2 祖父の話①

 節分→鬼→虎から連想して思い出した話。
 祖父が生前「大陸東北部で部隊を離れて釣りをして帰ったら子虎が捕まえてあった。高く売れるから捕獲したという。捕らえた場所が自分が釣りをしていた辺りと聞いて背筋が凍った、母虎が怒り狂って探していたはずだから、会わなくて幸運だった」と言ったことがある。
 中公文庫の『偉大なる王(ワン)』をみせてくれながら。
https://www.amazon.co.jp/偉大なる王-ワン-中公文庫-ニコライ・-バイコフ/dp/4122016223
Amazonを見ると1989年発売とあるので、文庫を買い求めた直後に私にさりげなく勧めてくれたのかもしれない。
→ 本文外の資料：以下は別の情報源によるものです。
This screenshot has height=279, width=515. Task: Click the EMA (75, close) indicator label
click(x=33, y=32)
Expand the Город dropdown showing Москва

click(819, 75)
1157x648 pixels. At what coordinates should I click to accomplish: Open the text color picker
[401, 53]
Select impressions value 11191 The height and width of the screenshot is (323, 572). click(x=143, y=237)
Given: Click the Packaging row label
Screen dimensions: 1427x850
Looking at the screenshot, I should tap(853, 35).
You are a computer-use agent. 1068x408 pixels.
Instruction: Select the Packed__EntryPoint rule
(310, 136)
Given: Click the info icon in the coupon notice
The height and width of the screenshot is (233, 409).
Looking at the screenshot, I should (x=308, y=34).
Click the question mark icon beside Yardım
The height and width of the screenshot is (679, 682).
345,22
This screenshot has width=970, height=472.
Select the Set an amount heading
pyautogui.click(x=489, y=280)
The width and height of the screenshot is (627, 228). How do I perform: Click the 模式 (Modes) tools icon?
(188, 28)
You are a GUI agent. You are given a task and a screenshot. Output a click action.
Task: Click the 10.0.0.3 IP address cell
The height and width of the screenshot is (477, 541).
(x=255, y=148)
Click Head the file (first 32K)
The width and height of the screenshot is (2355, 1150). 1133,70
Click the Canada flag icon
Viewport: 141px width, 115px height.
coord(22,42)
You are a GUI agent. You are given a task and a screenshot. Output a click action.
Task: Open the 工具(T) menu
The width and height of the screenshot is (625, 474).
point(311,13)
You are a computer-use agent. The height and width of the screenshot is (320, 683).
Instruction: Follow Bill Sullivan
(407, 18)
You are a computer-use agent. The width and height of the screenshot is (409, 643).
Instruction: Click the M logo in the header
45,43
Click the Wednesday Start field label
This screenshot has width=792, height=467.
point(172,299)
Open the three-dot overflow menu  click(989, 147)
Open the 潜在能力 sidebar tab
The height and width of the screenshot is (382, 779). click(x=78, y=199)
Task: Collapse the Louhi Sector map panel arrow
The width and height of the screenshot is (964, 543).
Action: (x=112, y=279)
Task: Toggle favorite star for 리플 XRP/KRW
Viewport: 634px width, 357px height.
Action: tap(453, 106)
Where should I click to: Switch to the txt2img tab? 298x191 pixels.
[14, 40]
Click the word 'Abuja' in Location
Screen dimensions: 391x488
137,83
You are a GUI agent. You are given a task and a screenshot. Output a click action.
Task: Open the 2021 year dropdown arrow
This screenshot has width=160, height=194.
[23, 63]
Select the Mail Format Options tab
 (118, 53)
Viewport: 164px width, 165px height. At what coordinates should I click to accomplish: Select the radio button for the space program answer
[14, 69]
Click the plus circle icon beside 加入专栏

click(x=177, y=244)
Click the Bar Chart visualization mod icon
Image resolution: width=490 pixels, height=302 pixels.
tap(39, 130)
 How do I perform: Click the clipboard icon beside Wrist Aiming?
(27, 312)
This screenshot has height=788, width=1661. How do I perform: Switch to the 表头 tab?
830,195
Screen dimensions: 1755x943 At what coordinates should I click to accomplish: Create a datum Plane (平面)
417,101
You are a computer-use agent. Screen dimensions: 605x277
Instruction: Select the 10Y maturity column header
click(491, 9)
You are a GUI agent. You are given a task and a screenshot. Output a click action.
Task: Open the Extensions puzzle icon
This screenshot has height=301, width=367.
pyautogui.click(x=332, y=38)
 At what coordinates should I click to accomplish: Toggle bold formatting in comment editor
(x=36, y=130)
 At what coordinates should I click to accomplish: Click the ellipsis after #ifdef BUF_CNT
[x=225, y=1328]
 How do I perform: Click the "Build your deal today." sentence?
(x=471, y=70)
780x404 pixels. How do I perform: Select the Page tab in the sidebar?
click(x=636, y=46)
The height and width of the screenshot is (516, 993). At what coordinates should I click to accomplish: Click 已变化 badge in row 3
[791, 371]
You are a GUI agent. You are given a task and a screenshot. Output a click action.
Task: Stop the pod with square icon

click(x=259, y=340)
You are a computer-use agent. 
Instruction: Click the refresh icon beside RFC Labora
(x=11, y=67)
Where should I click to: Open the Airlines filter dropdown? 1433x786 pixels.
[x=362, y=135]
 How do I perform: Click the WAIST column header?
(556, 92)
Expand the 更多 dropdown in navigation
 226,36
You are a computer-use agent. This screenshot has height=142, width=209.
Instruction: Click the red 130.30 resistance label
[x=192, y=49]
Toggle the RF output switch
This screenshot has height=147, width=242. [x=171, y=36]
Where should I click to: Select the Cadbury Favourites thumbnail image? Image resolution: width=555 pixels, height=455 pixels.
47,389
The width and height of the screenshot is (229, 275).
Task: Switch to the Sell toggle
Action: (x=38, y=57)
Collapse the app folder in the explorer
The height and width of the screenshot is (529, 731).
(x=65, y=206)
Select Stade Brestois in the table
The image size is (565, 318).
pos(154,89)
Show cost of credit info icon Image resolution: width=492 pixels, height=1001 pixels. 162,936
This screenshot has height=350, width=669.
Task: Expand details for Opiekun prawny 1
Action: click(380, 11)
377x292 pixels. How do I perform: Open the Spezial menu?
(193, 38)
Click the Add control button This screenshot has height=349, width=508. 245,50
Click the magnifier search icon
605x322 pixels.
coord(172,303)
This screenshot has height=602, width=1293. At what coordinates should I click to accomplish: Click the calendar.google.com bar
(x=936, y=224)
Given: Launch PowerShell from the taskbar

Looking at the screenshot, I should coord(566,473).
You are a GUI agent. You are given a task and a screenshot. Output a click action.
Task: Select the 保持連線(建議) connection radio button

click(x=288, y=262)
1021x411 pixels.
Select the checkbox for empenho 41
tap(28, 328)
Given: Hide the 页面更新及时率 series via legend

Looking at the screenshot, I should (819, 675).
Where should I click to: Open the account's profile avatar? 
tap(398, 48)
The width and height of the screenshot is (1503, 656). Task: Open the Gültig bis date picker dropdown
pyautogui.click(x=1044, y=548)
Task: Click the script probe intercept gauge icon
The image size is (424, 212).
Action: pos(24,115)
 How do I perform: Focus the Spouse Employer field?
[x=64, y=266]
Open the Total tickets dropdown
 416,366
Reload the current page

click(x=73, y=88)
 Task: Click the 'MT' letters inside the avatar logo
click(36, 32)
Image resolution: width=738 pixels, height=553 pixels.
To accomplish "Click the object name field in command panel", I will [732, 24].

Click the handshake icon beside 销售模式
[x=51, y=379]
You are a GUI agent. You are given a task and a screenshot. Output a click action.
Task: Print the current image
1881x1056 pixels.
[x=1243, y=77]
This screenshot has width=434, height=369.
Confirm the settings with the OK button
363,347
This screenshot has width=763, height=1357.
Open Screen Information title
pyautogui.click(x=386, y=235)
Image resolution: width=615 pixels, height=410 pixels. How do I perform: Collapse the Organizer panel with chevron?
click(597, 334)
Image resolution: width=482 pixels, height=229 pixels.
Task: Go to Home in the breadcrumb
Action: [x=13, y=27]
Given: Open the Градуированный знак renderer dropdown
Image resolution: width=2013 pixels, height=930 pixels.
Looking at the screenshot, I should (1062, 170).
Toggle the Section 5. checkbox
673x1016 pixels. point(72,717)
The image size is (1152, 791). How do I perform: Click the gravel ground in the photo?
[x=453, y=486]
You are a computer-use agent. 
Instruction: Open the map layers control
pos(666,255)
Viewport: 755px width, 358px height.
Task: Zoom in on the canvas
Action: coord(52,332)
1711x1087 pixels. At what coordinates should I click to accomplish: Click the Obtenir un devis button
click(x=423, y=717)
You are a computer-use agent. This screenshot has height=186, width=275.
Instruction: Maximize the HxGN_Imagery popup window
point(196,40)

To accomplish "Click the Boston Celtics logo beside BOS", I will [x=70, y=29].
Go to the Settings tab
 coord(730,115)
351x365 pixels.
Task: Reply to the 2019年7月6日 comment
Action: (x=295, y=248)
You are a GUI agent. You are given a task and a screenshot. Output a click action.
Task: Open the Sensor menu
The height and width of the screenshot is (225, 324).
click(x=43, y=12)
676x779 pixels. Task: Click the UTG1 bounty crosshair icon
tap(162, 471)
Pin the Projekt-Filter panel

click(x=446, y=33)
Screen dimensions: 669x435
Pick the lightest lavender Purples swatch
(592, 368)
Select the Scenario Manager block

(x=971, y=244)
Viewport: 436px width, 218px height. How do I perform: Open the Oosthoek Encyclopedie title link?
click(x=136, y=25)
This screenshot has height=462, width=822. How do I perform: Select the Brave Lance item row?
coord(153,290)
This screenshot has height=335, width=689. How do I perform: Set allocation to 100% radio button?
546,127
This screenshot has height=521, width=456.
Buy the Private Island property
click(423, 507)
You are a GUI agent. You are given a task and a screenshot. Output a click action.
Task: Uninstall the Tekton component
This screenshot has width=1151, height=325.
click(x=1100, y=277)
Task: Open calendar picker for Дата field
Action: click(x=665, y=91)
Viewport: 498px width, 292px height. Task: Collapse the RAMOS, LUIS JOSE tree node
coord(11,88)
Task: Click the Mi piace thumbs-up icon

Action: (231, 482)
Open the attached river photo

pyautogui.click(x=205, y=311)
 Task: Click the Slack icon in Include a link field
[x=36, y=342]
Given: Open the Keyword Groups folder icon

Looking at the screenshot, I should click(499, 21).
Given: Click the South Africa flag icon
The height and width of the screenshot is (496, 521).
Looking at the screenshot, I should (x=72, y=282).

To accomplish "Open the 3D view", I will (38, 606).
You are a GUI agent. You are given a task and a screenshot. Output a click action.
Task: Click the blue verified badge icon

 祖父は他にも北海道のヒグマについて物語してくれた。開拓時代の恐ろしい事件やら、ヒグマの肝の本物は削って茶碗に入れると水の上をくるくる回ることやらを、書籍を手に要点をつまみながら話してくれた。 
 祖父と散歩中、ヒグマの頭部を鍋で茹でている研究室を覗いたこともあった。骨格標本をとるためだとかで、まだ桃色のすじや肉がついていた。話し込まずに立ち去ったので、祖父の古巣のH大学獣医学部をアポなしで通り抜けたのかもしれない…そうだ、思い出してきた、南極探検のタロの剥製や、美しい刺繍のアイヌの衣装も見た。終戦後北大に復学した際には犬飼教授(引退後のタロのお世話をした)に教わったとも言っていたので、あれは北大植物園だった…のか?
https://www.hokudai.ac.jp/fsc/bg/g_n_peoples.html

 ここまで、かの北方漫画「ゴールデンカムイ」と登場する内容が被るのは偶然ではない。金カムの作者さんは、公開プロフィールによると私と同世代かつ祖父母が暮らしていたのと同じ札幌郊外の町のご出身。おそらく身近に目にした資料を存分に活用していらっしゃるのだ。
 気になって調べたところ、登場人物土方歳三と杉元佐一の年齢差が、杉元佐一と祖父の年齢差とだいたい同じだと分かった。